_REQUIREMENT_. A faithful copy of the entries is needed, one that leaves out the pictures.

[Screenshot grounding data]
[Start of section]
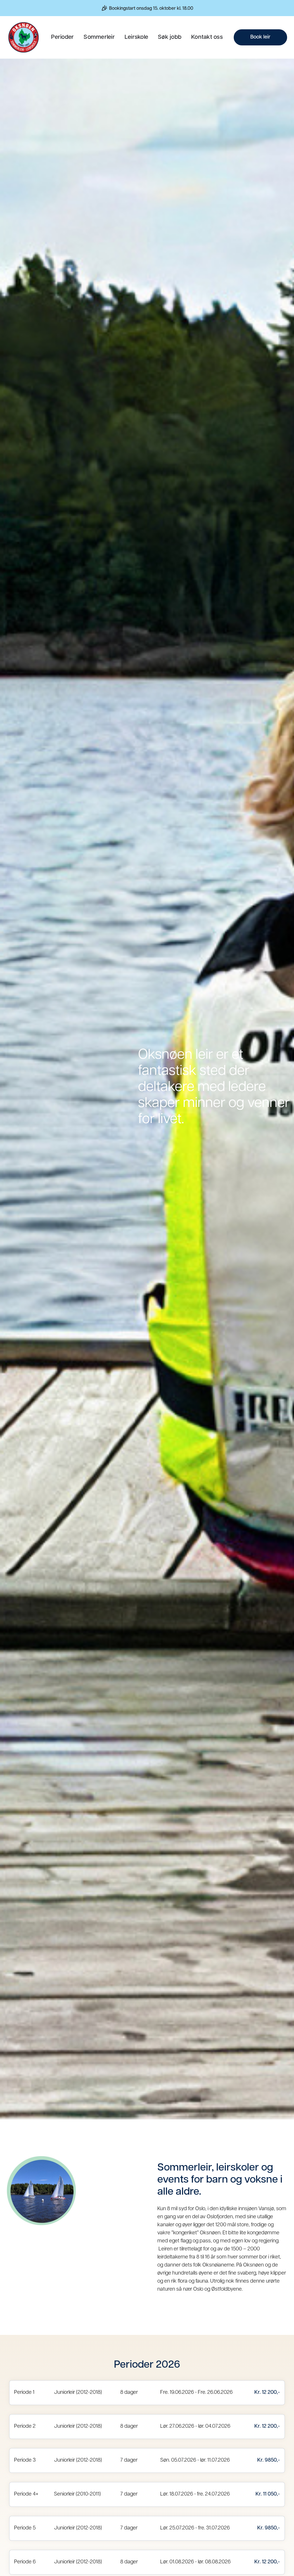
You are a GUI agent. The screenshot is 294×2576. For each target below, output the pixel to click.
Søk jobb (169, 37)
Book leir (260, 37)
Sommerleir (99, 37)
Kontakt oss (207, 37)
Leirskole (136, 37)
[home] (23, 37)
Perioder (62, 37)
[End of section]
_TASK RESULT_.
You are a GUI agent. The screenshot is 294×2576. For each target below, output the pixel to click.
Søk jobb (169, 37)
Book leir (260, 37)
Sommerleir (99, 37)
Kontakt oss (207, 37)
Leirskole (136, 37)
[home] (23, 37)
Perioder (62, 37)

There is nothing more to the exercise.